Using the records below, find every line that includes "will" and copy it.

.....

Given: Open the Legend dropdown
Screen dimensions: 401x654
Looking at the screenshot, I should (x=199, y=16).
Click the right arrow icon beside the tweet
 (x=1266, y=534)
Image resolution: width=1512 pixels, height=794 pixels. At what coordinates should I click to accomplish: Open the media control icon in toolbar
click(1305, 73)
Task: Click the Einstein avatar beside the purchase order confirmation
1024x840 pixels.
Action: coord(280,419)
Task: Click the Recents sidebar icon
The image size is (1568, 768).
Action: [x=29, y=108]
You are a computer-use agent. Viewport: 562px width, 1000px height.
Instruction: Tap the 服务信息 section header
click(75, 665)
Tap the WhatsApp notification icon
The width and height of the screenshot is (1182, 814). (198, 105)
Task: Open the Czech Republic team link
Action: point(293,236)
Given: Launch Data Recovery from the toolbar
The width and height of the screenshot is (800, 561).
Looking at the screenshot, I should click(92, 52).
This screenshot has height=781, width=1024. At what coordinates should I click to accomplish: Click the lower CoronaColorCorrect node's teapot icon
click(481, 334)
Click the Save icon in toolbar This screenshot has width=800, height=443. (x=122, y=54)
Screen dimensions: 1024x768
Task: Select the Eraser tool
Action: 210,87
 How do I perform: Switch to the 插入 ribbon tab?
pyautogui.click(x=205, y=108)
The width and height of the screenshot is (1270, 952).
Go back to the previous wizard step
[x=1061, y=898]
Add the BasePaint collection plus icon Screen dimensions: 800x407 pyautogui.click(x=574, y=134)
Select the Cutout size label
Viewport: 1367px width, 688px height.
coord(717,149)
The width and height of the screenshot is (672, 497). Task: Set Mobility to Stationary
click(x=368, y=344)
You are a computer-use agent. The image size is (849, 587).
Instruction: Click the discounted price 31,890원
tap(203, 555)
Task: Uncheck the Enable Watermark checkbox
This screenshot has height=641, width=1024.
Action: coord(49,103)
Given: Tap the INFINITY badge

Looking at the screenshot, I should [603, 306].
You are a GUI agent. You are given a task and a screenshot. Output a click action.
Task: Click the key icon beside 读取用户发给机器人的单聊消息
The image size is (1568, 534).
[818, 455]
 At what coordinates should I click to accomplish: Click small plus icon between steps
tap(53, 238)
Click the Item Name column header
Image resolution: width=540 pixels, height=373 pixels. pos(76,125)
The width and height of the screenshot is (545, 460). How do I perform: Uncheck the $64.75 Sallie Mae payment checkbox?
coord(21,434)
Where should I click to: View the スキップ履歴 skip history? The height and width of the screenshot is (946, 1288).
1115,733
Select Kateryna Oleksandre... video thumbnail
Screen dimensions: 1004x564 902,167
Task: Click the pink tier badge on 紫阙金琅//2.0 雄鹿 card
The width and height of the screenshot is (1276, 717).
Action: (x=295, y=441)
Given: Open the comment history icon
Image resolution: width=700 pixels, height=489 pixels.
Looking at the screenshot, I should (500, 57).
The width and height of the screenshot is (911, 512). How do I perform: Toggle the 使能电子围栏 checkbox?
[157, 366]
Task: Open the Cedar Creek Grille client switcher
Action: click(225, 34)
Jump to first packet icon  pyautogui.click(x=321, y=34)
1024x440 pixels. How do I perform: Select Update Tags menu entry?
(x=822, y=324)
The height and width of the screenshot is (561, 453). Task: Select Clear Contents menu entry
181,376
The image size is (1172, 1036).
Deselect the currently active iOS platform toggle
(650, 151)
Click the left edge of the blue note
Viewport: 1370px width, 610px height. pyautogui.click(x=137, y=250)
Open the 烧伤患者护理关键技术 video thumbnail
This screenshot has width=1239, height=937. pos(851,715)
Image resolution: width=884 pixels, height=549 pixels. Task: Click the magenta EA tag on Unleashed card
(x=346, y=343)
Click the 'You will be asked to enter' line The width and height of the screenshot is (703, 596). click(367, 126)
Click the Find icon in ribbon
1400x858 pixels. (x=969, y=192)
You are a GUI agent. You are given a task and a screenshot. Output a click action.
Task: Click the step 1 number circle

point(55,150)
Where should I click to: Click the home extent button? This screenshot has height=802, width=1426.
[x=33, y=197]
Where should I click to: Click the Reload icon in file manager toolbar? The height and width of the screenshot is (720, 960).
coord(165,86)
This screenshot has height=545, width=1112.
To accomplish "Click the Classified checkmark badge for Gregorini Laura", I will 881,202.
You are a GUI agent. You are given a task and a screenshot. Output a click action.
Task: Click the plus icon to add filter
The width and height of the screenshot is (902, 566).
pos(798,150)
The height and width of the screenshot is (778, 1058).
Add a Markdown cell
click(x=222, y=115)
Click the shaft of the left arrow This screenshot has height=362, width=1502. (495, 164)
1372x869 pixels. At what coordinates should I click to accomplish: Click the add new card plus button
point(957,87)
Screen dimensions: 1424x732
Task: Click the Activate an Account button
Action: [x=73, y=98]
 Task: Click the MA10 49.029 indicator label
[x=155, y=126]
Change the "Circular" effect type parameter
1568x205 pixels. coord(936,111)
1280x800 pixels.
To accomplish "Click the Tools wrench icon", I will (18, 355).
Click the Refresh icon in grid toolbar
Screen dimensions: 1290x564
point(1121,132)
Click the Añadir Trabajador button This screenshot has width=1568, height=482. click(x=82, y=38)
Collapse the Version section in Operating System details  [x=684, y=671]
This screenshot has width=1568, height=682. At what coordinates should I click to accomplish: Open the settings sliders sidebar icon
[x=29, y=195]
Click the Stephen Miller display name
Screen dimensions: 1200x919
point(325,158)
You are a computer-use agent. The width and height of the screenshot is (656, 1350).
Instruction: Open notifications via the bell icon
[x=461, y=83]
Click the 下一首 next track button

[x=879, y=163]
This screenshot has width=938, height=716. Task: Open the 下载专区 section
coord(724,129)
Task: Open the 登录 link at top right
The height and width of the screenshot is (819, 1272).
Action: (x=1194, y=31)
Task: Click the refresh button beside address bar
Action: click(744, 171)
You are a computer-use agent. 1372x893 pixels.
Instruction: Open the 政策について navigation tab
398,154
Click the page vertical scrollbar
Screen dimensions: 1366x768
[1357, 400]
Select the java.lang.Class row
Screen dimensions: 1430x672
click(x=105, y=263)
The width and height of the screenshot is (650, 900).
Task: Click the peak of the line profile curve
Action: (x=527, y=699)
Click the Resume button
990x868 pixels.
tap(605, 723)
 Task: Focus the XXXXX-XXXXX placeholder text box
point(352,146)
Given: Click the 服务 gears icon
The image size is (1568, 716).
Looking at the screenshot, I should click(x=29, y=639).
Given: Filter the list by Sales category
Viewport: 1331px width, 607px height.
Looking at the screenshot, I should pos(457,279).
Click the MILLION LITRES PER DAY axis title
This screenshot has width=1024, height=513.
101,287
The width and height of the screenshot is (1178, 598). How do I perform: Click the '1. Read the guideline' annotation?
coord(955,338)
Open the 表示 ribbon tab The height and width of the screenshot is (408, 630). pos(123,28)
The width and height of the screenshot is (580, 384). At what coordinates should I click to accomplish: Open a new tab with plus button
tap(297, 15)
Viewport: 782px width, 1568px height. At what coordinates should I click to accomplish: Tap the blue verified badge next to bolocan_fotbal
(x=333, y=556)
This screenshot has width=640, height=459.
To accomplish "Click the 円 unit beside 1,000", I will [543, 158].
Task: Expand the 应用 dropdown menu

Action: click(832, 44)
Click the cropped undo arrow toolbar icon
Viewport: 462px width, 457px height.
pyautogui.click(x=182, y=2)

.....

**Task result**
Click the 'You will be asked to enter' line The width and height of the screenshot is (703, 596). click(367, 126)
To accomplish "Click the Classified checkmark badge for Gregorini Laura", I will 881,202.
To accomplish "Click the Tools wrench icon", I will (18, 355).
To accomplish "Click the 円 unit beside 1,000", I will [543, 158].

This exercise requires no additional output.